### Problem requirements
In the answer, every entry must appear exactly as given.
───── Records for processing ─────
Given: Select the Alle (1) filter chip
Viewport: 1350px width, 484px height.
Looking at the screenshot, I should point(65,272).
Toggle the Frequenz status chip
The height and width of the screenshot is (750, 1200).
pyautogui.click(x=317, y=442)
─────
### Solution below
Given: Select the Alle (1) filter chip
Viewport: 1350px width, 484px height.
Looking at the screenshot, I should point(65,272).
Toggle the Frequenz status chip
The height and width of the screenshot is (750, 1200).
pyautogui.click(x=317, y=442)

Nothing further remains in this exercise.